Leonard Glenn Francis was legendary on the high seas for his charm and his appetite for excess. For years, the Singapore-based businessman had showered Navy officers with gifts, epicurean dinners, prostitutes and, if necessary, cash bribes so they would look the other way while he swindled the Navy to refuel and resupply its ships.
In the end, federal agents settled on a risky sting operation to try to nab Fat Leonard. They would lure him to California, dangling a meeting with admirals who hinted they had lucrative contracts to offer.
He took the bait. On Sept. 16, 2013, Francis was arrested in his hotel suite overlooking San Diego’s harbor. It was the opening strike in a sweep covering three states and seven countries, as hundreds of law enforcement agents arrested other suspects and seized incriminating files from Francis’s business empire.
A 51-year-old Malaysian citizen, Francis has since pleaded guilty to fraud and bribery charges. His firm, Glenn Defense Marine Asia, is financially ruined.

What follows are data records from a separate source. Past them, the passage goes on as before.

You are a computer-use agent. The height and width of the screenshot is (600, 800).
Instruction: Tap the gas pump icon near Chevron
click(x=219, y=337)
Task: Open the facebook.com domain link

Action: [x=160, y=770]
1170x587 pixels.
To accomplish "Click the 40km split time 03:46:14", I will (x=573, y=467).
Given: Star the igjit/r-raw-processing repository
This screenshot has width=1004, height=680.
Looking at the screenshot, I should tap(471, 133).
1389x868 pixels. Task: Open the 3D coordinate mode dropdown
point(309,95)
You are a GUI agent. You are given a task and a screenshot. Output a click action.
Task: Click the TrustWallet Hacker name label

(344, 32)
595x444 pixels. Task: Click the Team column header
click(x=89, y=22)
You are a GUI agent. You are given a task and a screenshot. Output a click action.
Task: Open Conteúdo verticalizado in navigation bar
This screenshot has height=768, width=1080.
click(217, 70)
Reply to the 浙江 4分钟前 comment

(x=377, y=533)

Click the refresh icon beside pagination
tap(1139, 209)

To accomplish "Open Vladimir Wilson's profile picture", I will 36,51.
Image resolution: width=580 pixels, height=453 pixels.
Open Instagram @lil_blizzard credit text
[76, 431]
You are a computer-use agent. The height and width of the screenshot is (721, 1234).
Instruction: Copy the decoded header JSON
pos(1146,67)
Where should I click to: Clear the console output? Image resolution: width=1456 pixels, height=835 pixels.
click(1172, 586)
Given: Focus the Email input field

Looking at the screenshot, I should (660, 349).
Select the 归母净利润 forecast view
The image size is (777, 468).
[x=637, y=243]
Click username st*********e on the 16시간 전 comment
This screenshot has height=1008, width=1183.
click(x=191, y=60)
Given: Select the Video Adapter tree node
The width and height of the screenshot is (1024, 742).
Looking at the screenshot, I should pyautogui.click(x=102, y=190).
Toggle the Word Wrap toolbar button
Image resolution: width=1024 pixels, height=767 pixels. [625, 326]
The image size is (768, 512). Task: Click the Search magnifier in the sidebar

But his arrest exposed something else that is still emerging three years later: a staggering degree of corruption within the Navy itself.
Much more than a contracting scandal, the investigation has revealed how Francis seduced the Navy’s storied 7th Fleet, long a proving ground for admirals given its strategic role in patrolling the Pacific and Indian oceans.
In perhaps the worst national-security breach of its kind to hit the Navy since the end of the Cold War, Francis doled out sex and money to a shocking number of people in uniform who fed him classified material about U.S. warship and submarine movements. Some also leaked him confidential contracting information and even files about active law enforcement investigations into his company.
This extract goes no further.